» Document section:

_ _ _ _ _ _ _

The Films (2/5)
This triple feature of films by director Don Davis is considerably tamer than much of Vinegar Syndrome’s catalog. It’d be a stretch to even call them softcore – they could more accurately be described as lurid melodramas frequently punctuated by T&A. Even at the time of their release in the late ‘60s and early ‘70s, they were gentle fare compared to most drive-in sexploitation movies; now, they seem downright quaint. They’re still of historical interest, though, as it’s hard to imagine them being made at any other moment in American cinema besides that brief window between the end of the production code and the rise of hardcore.
The first, Marsha the Erotic Housewife, stars Marsha Jordan as a newlywed who, soon after their child is born, suspects her husband (Mark Reynolds) of having an affair with his secretary (Luanne Roberts). Marsha eventually decides to get even, and the second half of the movie follows her dalliances with men at a local bar, the Vegas strip and, eventually, an awkward encounter with some neighbors in a laundry room that prompts her to reassess her situation. The movie is basically a giant contradiction, teasing at the idea of decadent sexual behavior behind the façade of married life before ultimately affirming the virtues of fidelity. I’m probably giving Davis too much credit for having thought that much about what his movie is about – the point is, it’s a T&A movie that has no idea what it’s doing or who it’s for.
I enjoyed For Swinging Singles Only more, if only because I have a thing for dated depictions of the swinger lifestyle as embodied by topless women with ‘60s perms. There’s plenty of that on display here, particularly stars Heide Anderson and Sharon Sanford as a couple who leave a commune to move into an apartment building that carries the titular disclaimer in its newspaper ad. The gratuitous nudity here is plentiful and appreciated, but the square artlessness of it all keeps things from ever feeling truly kinky. As with Marsha the Erotic Housewife, the movie only hints at truly perverse things going on in this wacky apartment building before retreating, with the movie’s highlight being its weird, tonally jarring ending. At times, I hoped that the parasites from the singles apartment complex in David Cronenberg’s Shivers would show up to make things more interesting.

_ _ _ _ _ _ _

Stored data entries
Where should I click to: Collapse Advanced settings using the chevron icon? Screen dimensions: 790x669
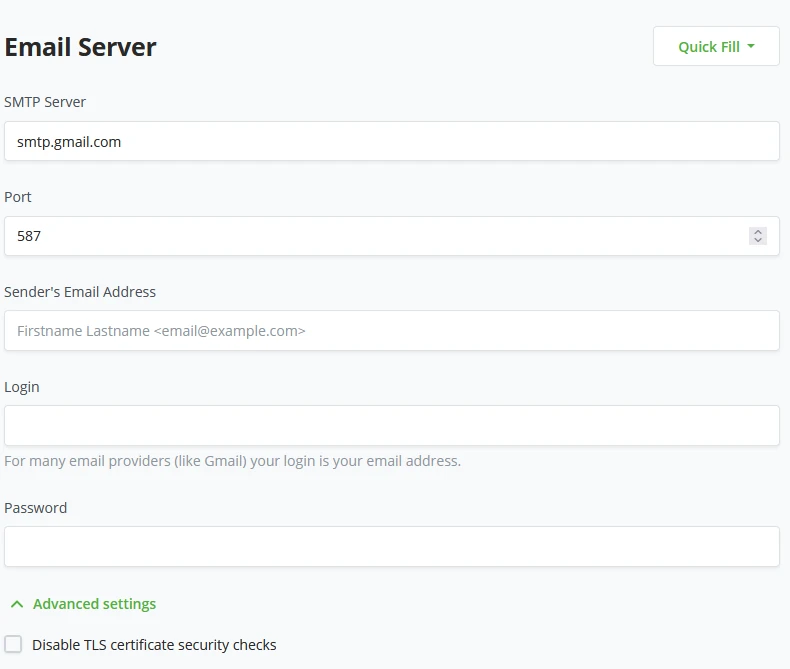17,604
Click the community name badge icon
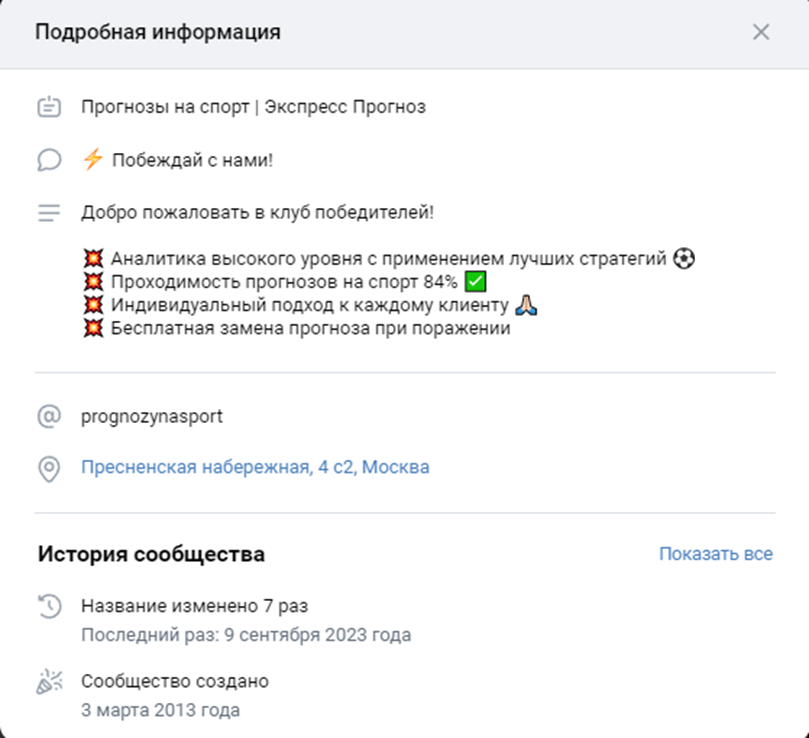This screenshot has height=738, width=809. [47, 106]
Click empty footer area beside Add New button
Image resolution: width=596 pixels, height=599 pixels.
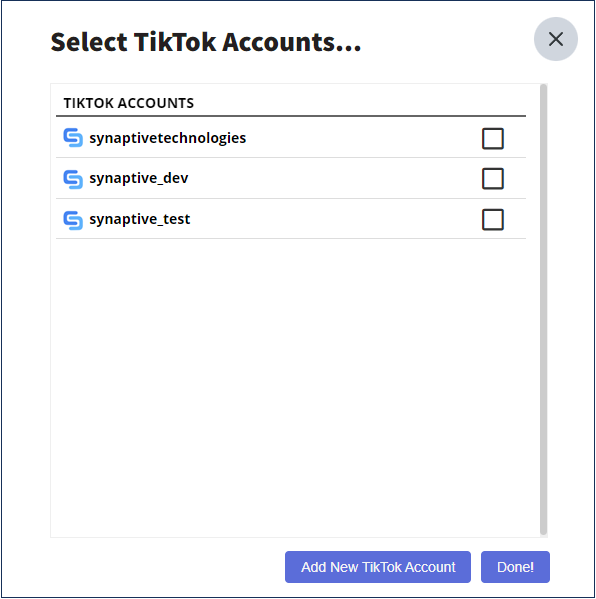166,567
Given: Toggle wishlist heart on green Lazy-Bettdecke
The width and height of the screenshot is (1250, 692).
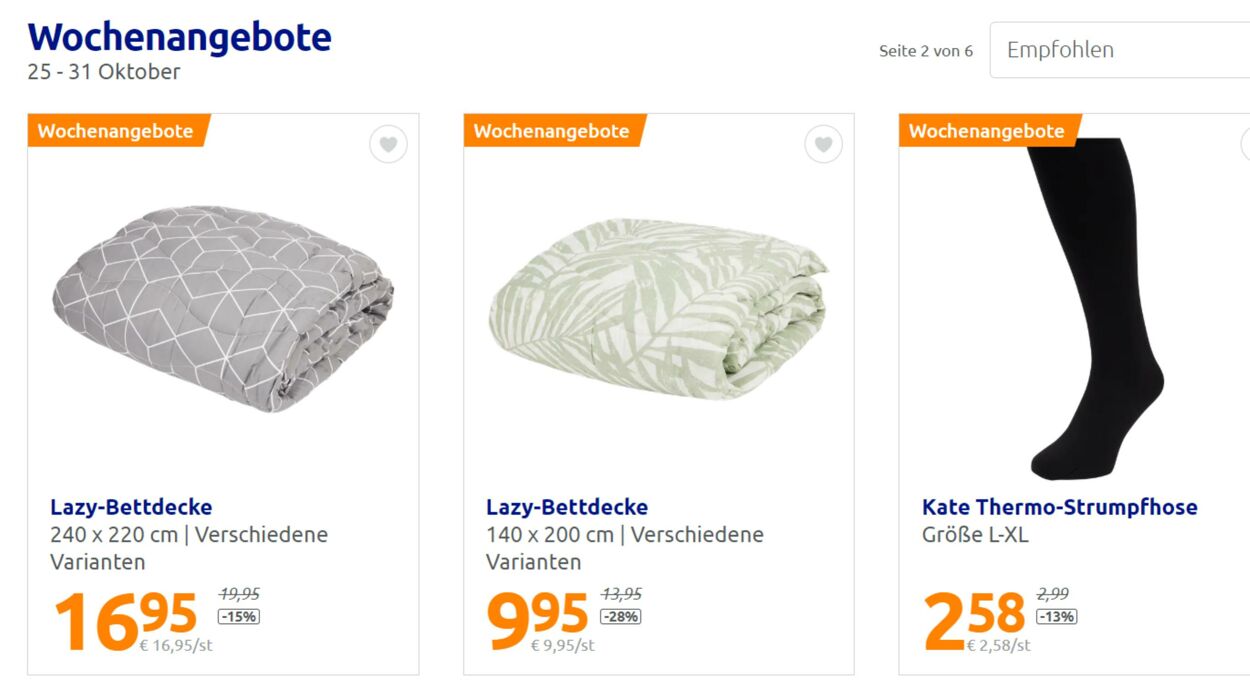Looking at the screenshot, I should point(823,145).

_ _ _ _ _ _ _

» Requirement A:
In the film review, who plays the husband in Marsha the Erotic Housewife?
» Requirement B:
Repeat the film review's text from "The Films (2/5)" up to and including "rise of hardcore.".

» Answer A:
Mark Reynolds

» Answer B:
The Films (2/5)
This triple feature of films by director Don Davis is considerably tamer than much of Vinegar Syndrome’s catalog. It’d be a stretch to even call them softcore – they could more accurately be described as lurid melodramas frequently punctuated by T&A. Even at the time of their release in the late ‘60s and early ‘70s, they were gentle fare compared to most drive-in sexploitation movies; now, they seem downright quaint. They’re still of historical interest, though, as it’s hard to imagine them being made at any other moment in American cinema besides that brief window between the end of the production code and the rise of hardcore.